TEXTO APRESENTADO:
-----
Valores e valoração: a questão dos critérios valorativos
Os valores
orientam a nossa vida e influenciam as nossas decisões, determinando o que
pensamos acerca do que é melhor ou pior. Muitas vezes ouvimos as pessoas fazer
afirmações acerca dos valores que aceitam. Podem dizer, por exemplo, que a
honestidade, o respeito e a amizade são os valores que prezam acima de tudo. O
que querem dizer é que essas são ideias que norteiam a sua vida, levando-as a
realizar determinadas acções e a preferir determinadas coisas.
Por vezes, os nossos valores parecem-nos tão importantes
que chegamos a pensar que todas as pessoas deveriam aceitá-los. Por vezes
também, só pensamos neles quando nos confrontamos com culturas que têm valores
profundamente diferentes dos nossos. Temos valores dos mais diversos géneros e
não é fácil classificá-los, mas muitos dos mais importantes estão associados a
três domínios: a ética, que diz respeito ao modo como devemos agir e
relacionar-nos com os outros, a estética, isto é, o domínio do belo e da arte,
e a religião, na qual o homem procura desenvolver a sua vida espiritual através
do contacto com entidades sagradas. Como exemplos de valores éticos podemos
indicar a generosidade, a liberdade e a justiça. Entre os valores estéticos
destacam-se a beleza, a harmonia, a unidade, a elegância, a originalidade e o
prazer desinteressado. No domínio da religião, a fé e o sagrado contam-se entre
os valores mais importantes.
Ao longo deste volume examinaremos questões
filosóficas relativas a todos estes domínios. Por agora, vamos tentar
compreender melhor o que são os valores. Muitas pessoas pensam que não há
critérios que nos permitam avaliar objectivamente os valores. Pensam, enfim,
que os valores são subjectivos — resumem-se a uma questão de gosto pessoal.
Neste capítulo vamos avaliar criticamente esta perspectiva. E, para não nos
dispersarmos demasiado, vamos concentrar-nos no domínio da ética.
Factos e Valores
Uma
distinção aparentemente clara, mas na verdade difícil de entender, é a que se
costuma estabelecer entre factos e valores. Podemos captar esta distinção
dizendo que há dois tipos de juízos: os juízos de facto e os juízos de valor.
-----
CONTEÚDO DOS DADOS:

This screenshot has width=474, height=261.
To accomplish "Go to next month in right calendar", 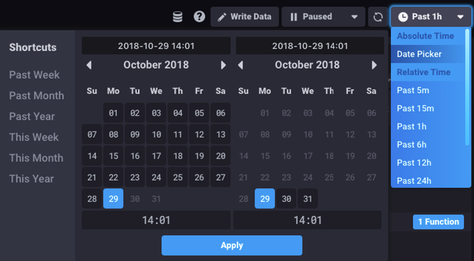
-----
TAREFA: Extraia do texto sobre valores e valoração o trecho que vai de "Valores e valoração: a" a "preferir determinadas coisas.", sem alterar nenhuma palavra.

RESPOSTA:
Valores e valoração: a questão dos critérios valorativos
Os valores
orientam a nossa vida e influenciam as nossas decisões, determinando o que
pensamos acerca do que é melhor ou pior. Muitas vezes ouvimos as pessoas fazer
afirmações acerca dos valores que aceitam. Podem dizer, por exemplo, que a
honestidade, o respeito e a amizade são os valores que prezam acima de tudo. O
que querem dizer é que essas são ideias que norteiam a sua vida, levando-as a
realizar determinadas acções e a preferir determinadas coisas.